Information Security Breach And Notification Act Now State Law

Charles J. Fuschillo Jr.

August 12, 2005

Businesses and government agencies will soon be required to make consumers aware of security breaches now that consumer friendly legislation sponsored by Senator Charles J. Fuschillo, Jr. (8th Senate District) has become law. The "Information Security Breach and Notification Act", which takes effect in early December, will require all companies and state agencies whose files containing consumers’ private financial information are acquired by unauthorized individuals to notify those consumers in New York State. This will ensure that consumers will have the ability to protect themselves from possible fraud and identity theft.

This new law is reflective of a cooperative effort between Senator Fuschillo, who is the Senate Consumer Protection Committee Chairman, and Assemblymember Jim Brennan (44th Assembly District), Chairman of the Assembly Committee on Oversight, Analysis and Investigation. The passage and approval of this legislation follows months of meetings and discussions with the Assembly, industry representatives and consumer groups.

"This law will add a layer of protection and a level of comfort for New York State residents. When the ‘Information Security Breach and Notification Act’ goes into effect before Christmas, consumers will get timely notification and be able to protect themselves and their finances from being victimized," stated Senator Fuschillo. "As a victim of identity theft myself, I know firsthand how invasive and disruptive this crime can be. This will go a long way in protecting consumers from the pervasive effects of this crime."

When this law goes into effect later this year, whenever a state entity or private business has its computer system compromised by criminals or hackers, and certain information is acquired by a person without valid authorization, all New York State residents whose information was affected must be notified in a timely fashion. This statewide notification would be initiated if any private, personal information, such as name, in combination with other information including social security numbers, driver’s license numbers, non-driver identification numbers and account information, was either stolen or compromised.

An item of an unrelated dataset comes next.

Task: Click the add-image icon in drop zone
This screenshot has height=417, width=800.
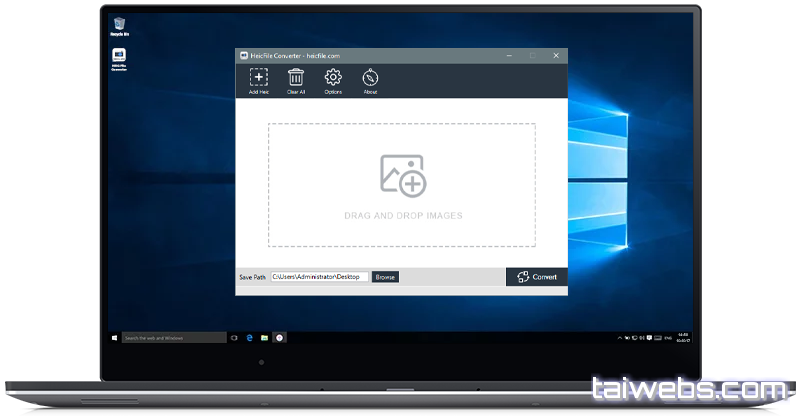Action: (x=402, y=175)
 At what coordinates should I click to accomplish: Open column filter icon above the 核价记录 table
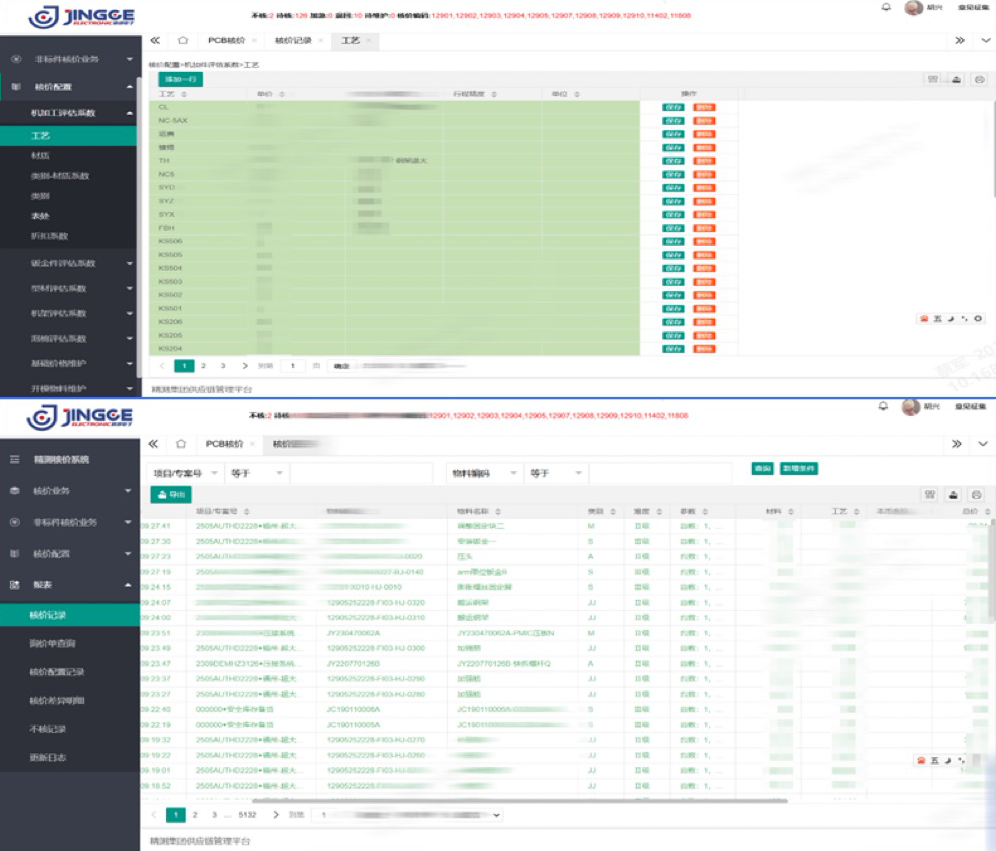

When notification is necessary, it must be provided either by phone, mail or in electronic form, if the customer has already consented to receiving email notification. A substitute manner of notification is allowable in certain circumstances if it consists of email notice, posting of any notice on an official website and statewide media notification.

Identity theft occurs when information is illegally obtained and is utilized by a criminal to open credit card accounts, write bad checks, buy cars, and commit other financial crimes under that person’s identity.

Any security breach that requires a consumer notification would also have to brought to the attention of the Attorney General, the New York State Consumer Protection Board and the state office of Cyber Security and Critical Infrastructure Coordination. Public notification could only be delayed through request of law enforcement or if a delay is needed to allow time to determine the scope of any breach and to safeguard the compromised system against further intrusion.

In this year alone, several companies, including ChoicePoint, Lexis Nexis, Polo Ralph Lauren, DSW Show Warehouse, and major universities and financial institutions have been victimized by security breaches, enabling criminals to potentially access the personal information of millions of individuals.

According to the Identity Theft Resource Center, there are over 10 million identity theft victims in the United States per year and the total cost of identity theft is estimated at $50 billion. Additionally, approximately 85% of victims only found out about the crime due to an adverse situation, such as denied credit, contact by a collection agency or receiving of credit cards or bills for merchandise never ordered.

"Consumers deserve to have the ability to protect their credit and finances when their personal information is compromised because of a security breach. Under this new law, New York residents will know when they are at a higher risk, allowing them to act quickly to minimize any damages and prevent criminals from destroying their credit," concluded Senator Fuschillo.